### Tarefa
No texto sobre o curso de massagem tântrica, por que Ana Clara Vasconcelos diz que seu primeiro trabalho, antes de ensinar qualquer técnica, é desconstruir? Responda em até três frases.

Todos ali, na zona sul de São Paulo, por um motivo que ainda parecia um tanto nebuloso para Marcos: um curso de formação profissional em massagem tântrica. A palavra, por si só, já é um campo minado. Para a maioria, é sinônimo de sexo. Uma espécie de eufemismo para prostituição com um verniz de espiritualidade.

Mas o que acontece dentro dessas salas, que se multiplicam silenciosamente em grandes capitais, parece ser bem diferente. E muito mais complexo.

 

Desconstruindo o Toque, Tijolo por Tijolo

 

“Meu primeiro trabalho, antes de ensinar qualquer técnica, é desconstruir. É um trabalho de formiguinha, sabe?”. A frase é de Ana Clara Vasconcelos, 48, terapeuta corporal e fundadora da escola. Ela fala com a paciência de quem já repetiu aquilo milhares de vezes, mas sem perder a firmeza. O corpo dela, relaxado, contrasta com os ombros tensos da maioria dos alunos no primeiro dia. “As pessoas chegam aqui com uma carga imensa. De culpa, de vergonha, de uma vida inteira ouvindo que o corpo é sujo e que o prazer é pecado. Acham que vão aprender uma ‘técnica secreta’ para o sexo”.

Ela faz uma pausa. E sorri, um sorriso que é parte compaixão, parte ironia.

“Aí eu coloco todo mundo pra respirar por 40 minutos.”

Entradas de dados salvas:
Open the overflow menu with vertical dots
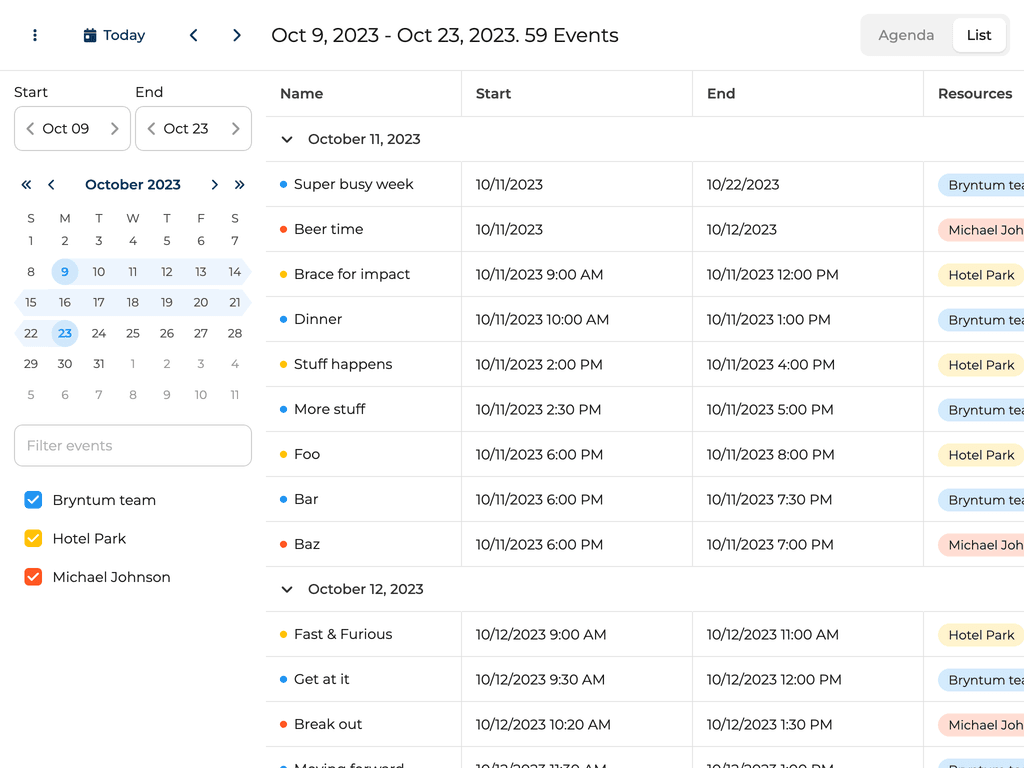Screen dimensions: 1024x768 click(34, 34)
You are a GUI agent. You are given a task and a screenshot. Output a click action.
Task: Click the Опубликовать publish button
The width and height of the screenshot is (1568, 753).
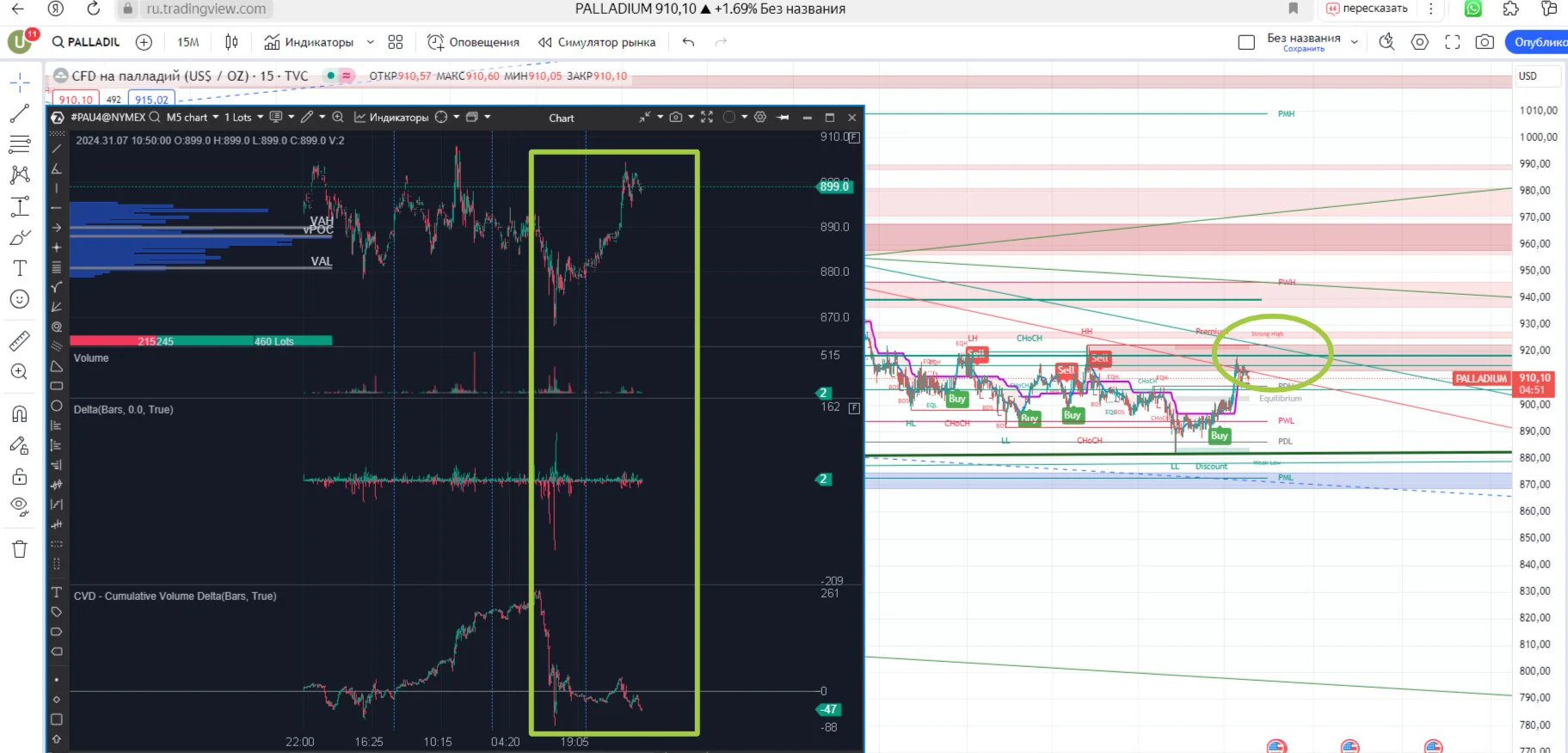coord(1538,42)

### Resolução
Porque as pessoas chegam ao curso com uma carga imensa de culpa e de vergonha, depois de uma vida inteira ouvindo que o corpo é sujo e que o prazer é pecado. Além disso, elas acham que vão aprender uma "técnica secreta" para o sexo.